1st President of Togo
- In office 15 April 1961 – 13 January 1963
- Prime Minister: None
- Preceded by: Office established
- Succeeded by: Emmanuel Bodjollé

1st Prime Minister of Togo
- In office 16 May 1958 – 14 April 1961
- President: None
- Preceded by: Office established
- Succeeded by: Joseph Kokou Koffigoh (1991)

Personal details
- Born: Sylvanus Épiphanio Olympio 6 September 1902 Kpandu, Togoland
- Died: 13 January 1963 (aged 60) Lomé, Togo
- Cause of death: Assassination
- Party: Party of Togolese Unity
- Spouse: Dina Grunitzky (1903–1964)
- Relations: Octaviano Olympio (uncle) Chico Olympio (uncle) Harry Olympio (nephew) Nicolas Grunitzky (brother-in-law)
- Children: Bonito, Rosita, Gilchrist Olympio, Sylvana and Elpidio
- Parent(s): Epiphanio Elpidio Olympio Fidélia Afé Nanaga
- Education: London School of Economics

= Sylvanus Olympio =

President of Togo from 1960 to 1963

Sylvanus Épiphanio Olympio (/fr/; 6 September 1902 – 13 January 1963) was a Togolese politician who was prime minister, and then president, of Togo from 1958 until his assassination in 1963. He came from the important Olympio family, which included his uncle Octaviano Olympio, one of the richest people in Togo in the 1900s.

After graduating from the London School of Economics, he worked for Unilever and became the general manager of the African operations of that company. After World War II, Olympio became prominent in efforts for independence of Togo and his party won the 1958 election, making him the prime minister of the country. His power was further cemented when Togo achieved independence and he won the 1961 election, making him the first president of Togo. He was assassinated during the 1963 Togolese coup d'état.

== Early life and business career ==
Sylvanus Olympio was born on 6 September 1902 in Kpandu in the German protectorate of Togoland, present-day Volta Region of Ghana.

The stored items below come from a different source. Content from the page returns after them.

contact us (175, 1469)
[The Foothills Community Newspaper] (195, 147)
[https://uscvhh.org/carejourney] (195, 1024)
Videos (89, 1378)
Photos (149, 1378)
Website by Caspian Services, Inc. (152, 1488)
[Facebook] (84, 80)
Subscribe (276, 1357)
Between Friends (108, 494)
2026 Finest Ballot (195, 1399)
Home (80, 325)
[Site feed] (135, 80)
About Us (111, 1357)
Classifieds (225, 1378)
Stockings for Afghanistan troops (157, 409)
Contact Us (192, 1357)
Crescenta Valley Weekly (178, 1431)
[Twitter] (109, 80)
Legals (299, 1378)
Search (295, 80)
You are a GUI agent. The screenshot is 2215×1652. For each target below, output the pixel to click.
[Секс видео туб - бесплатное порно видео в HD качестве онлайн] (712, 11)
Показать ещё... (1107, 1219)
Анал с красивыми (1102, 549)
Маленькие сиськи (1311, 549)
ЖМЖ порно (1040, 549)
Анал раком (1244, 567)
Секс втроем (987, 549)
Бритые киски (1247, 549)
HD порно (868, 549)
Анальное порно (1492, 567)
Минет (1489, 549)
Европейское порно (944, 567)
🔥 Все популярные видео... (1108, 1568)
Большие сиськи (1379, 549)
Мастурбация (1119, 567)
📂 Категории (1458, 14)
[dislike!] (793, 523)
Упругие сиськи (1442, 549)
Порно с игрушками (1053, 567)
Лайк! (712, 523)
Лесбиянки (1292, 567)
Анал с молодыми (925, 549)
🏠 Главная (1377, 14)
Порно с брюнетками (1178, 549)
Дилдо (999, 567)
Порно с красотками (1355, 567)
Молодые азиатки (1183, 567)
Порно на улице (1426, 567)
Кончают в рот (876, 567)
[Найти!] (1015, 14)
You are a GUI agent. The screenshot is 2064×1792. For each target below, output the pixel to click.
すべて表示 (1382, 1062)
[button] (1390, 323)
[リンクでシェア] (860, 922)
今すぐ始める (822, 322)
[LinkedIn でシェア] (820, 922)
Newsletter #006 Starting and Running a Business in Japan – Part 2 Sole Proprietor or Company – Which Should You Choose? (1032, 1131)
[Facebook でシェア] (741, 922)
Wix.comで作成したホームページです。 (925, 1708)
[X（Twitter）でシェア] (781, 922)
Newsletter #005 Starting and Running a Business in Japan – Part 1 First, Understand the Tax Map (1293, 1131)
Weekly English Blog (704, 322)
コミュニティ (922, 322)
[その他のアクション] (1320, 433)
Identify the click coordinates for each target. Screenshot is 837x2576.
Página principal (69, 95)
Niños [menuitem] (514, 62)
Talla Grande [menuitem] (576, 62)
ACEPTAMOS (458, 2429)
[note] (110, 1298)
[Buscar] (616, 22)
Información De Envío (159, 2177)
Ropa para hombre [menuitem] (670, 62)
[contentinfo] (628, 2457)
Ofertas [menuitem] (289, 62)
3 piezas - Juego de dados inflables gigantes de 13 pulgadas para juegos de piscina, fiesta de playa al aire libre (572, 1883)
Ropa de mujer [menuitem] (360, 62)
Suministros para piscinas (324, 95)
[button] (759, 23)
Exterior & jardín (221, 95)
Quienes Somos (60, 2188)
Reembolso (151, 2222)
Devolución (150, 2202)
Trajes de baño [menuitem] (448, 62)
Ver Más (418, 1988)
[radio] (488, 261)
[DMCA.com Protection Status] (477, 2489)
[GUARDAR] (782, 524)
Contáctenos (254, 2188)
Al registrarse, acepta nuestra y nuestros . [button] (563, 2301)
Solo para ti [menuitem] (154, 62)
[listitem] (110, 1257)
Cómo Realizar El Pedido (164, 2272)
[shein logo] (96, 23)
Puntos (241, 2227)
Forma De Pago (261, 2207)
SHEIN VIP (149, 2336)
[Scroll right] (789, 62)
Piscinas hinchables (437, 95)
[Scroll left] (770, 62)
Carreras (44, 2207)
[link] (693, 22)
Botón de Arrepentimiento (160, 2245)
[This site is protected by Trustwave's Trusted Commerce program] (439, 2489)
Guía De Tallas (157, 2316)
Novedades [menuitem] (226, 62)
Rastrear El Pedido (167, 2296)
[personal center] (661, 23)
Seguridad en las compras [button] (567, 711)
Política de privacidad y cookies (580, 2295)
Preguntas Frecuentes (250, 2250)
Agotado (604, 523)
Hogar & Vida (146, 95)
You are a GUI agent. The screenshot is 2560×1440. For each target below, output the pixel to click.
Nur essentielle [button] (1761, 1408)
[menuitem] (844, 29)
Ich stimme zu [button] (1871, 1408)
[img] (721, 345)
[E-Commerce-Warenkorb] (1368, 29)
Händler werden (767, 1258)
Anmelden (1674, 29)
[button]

He was the grandson to the important Brazilian trader Francisco Olympio Sylvio and son to Ephiphanio Olympio, who ran the prominent trading house for the Miller Brothers from Liverpool in Agoué (in present-day Benin). His uncle, Octaviano Olympio, had located his business in Lomé, which would become the capital of the protectorate, and quickly became one of the richest people in the German and then French colony of Togoland. The Olympios therefore belonged to an aristocratic community of mixed Brazilian and other African descent that was related to both the Tabom people of Ghana and the Amaro people of Nigeria.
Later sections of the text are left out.